- **Input data**

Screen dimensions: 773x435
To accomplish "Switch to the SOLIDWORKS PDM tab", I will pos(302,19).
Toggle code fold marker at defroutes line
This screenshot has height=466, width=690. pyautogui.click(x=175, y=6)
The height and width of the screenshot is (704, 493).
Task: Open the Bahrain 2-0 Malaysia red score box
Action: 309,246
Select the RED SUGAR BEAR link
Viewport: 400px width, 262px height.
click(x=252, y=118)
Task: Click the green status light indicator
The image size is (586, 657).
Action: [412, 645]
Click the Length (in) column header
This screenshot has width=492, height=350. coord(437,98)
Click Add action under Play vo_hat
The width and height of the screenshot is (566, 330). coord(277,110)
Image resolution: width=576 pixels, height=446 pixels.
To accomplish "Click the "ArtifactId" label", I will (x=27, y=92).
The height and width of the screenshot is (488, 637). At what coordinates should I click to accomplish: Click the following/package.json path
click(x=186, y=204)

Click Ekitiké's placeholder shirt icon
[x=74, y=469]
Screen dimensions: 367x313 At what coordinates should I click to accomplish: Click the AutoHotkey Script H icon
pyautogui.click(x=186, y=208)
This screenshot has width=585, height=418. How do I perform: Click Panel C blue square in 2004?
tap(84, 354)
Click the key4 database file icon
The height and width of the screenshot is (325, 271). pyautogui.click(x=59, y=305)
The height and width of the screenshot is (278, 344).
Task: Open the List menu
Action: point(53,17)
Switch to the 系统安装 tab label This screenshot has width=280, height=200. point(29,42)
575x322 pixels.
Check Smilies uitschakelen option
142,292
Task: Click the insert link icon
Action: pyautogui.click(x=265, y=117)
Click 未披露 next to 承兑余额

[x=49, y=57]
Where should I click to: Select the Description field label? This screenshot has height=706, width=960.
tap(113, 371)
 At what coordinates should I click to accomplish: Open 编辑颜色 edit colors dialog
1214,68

- **Exercise objective**
Lines from the one with "Image resolution: width=576" through the final line of the listing above should be duplicated word for word, and nothing else included.

- **Answer box**
Image resolution: width=576 pixels, height=446 pixels.
To accomplish "Click the "ArtifactId" label", I will (x=27, y=92).
The height and width of the screenshot is (488, 637). At what coordinates should I click to accomplish: Click the following/package.json path
click(x=186, y=204)

Click Ekitiké's placeholder shirt icon
[x=74, y=469]
Screen dimensions: 367x313 At what coordinates should I click to accomplish: Click the AutoHotkey Script H icon
pyautogui.click(x=186, y=208)
This screenshot has width=585, height=418. How do I perform: Click Panel C blue square in 2004?
tap(84, 354)
Click the key4 database file icon
The height and width of the screenshot is (325, 271). pyautogui.click(x=59, y=305)
The height and width of the screenshot is (278, 344).
Task: Open the List menu
Action: point(53,17)
Switch to the 系统安装 tab label This screenshot has width=280, height=200. point(29,42)
575x322 pixels.
Check Smilies uitschakelen option
142,292
Task: Click the insert link icon
Action: pyautogui.click(x=265, y=117)
Click 未披露 next to 承兑余额

[x=49, y=57]
Where should I click to: Select the Description field label? This screenshot has height=706, width=960.
tap(113, 371)
 At what coordinates should I click to accomplish: Open 编辑颜色 edit colors dialog
1214,68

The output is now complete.